Studies on the effects that public reporting has on hospital market share have been limited.
Schneider and Epstein surveyed cardiologists in Pennsylvania in 1995 and found that 87% of them said the state’s public reporting of surgeon- and hospital-specific mortality rates for CABG had no influence or minimal influence on their referral recommendations.15
Similarly, a review of New York State’s public reporting system for CABG 15 years after its launch found that hospital performance was not associated with a subsequent change in market share, not even among those hospitals with the highest mortality rate in a given year.16 Interestingly, however, this review also showed that surgeons in the bottom performance quartile were four times as likely as other surgeons to leave practice in the year following their poor report, which is one of the most prominent outcomes associated with provider profiling reported to date.
PAY-FOR-PERFORMANCE PROGRAMS
Evidence on the impact of pay-for-performance programs in the hospital setting is even more limited than that for public reporting.
Some evidence has come from the CMS/Premier Hospital Quality Incentive Demonstration, a pay-for-performance collaboration between the Centers for Medicare and Medicaid Services (CMS) and Premier, Inc., a nationwide alliance of hospitals that promotes best practices.17 The demonstration calls for hospitals that rank in the top quintile or decile for performance to receive a 1% or 2% Medicare payment bonus for five clinical focus areas: cardiac surgery, hip and knee surgery, pneumonia, heart failure, and acute MI. Performance ratings are based primarily on process measures as well as a few clinical outcome measures.
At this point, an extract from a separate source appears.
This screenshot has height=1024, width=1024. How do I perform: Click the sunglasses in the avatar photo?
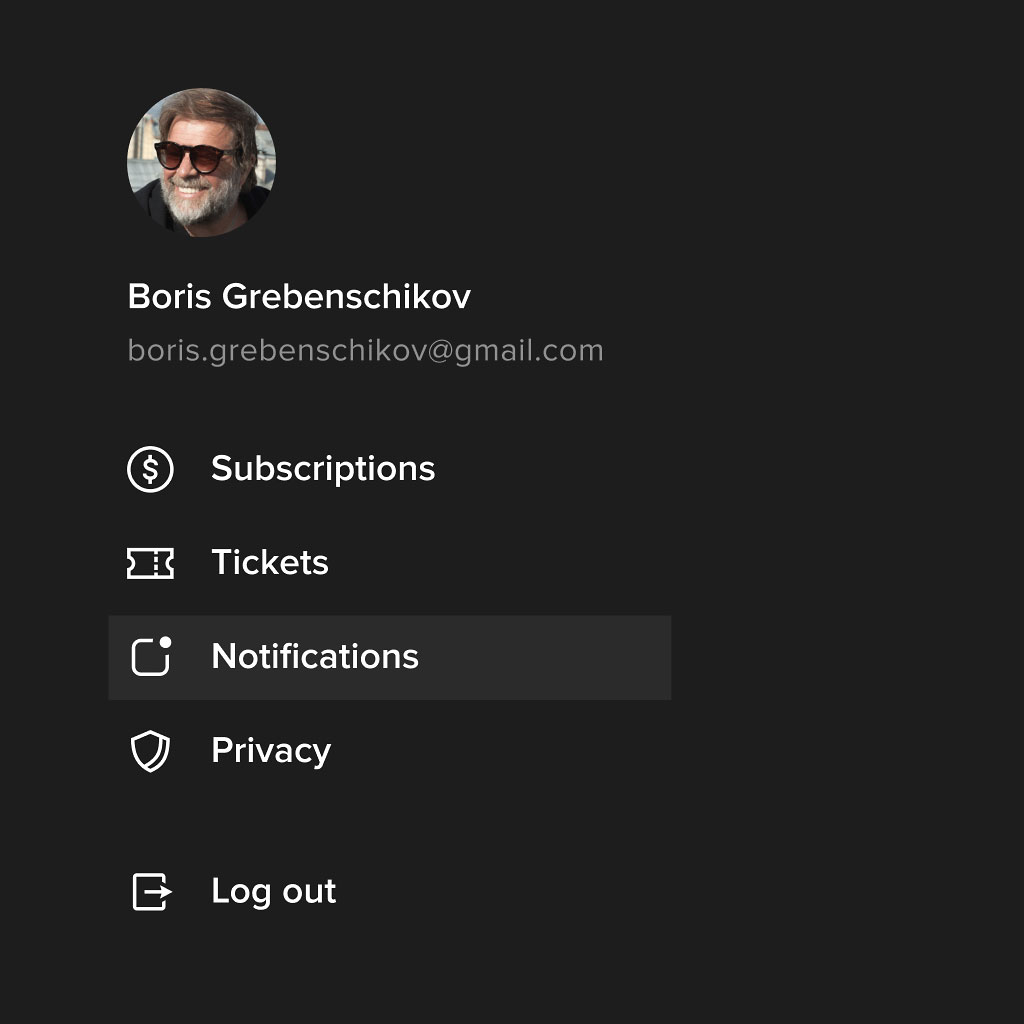coord(196,157)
Results from the first 21 months of the demonstration showed a consistent improvement in the hospitals’ composite quality scores in each of the five clinical areas.17
It is important to recognize, however, that this improvement occurred against the backdrop of broad national adoption of public reporting of hospital quality data, which makes it difficult to tease out how much of the improvement was truly attributable to pay-for-performance, especially in the absence of a control group.
To address this question, my colleagues and I evaluated adherence to quality measures over a 2-year period at 613 hospitals participating in a national public reporting initiative,18 including 207 hospitals that simultaneously took part in the CMS/Premier Hospital Quality Incentive Demonstration’s pay-for-performance program described above. We found that the hospitals participating in both public reporting and the pay-for-performance initiative achieved only modestly greater improvements in quality than did the hospitals engaged solely in public reporting; the difference amounted to only about a 1% improvement in process measures per year.
In another controlled study, Glickman et al compared quality improvement in the management of acute MI between 54 hospitals in a CMS pay-for-performance pilot project and 446 control hospitals without pay-for-performance incentives.19 They found that the pay-for-performance hospitals achieved a statistically significantly greater degree of improvement compared with control hospitals on two of six process-of-care measures (use of aspirin at discharge and smoking-cessation counseling) but not on the composite process-of-care measure. There was no significant difference between the groups in improvements in in-hospital mortality.
Why have the effects of pay-for-performance initiatives so far been so limited? It may be that the bonuses are too small and that public reporting is already effective at stimulating quality improvement, so that the incremental benefit of adding financial incentives is small. In the case of my group’s study,18 another possible factor was that the hospitals’ baseline performance on the quality measures assessed was already high—approaching or exceeding 90% on 5 of the 10 measures—thereby limiting our power to detect differences between the groups.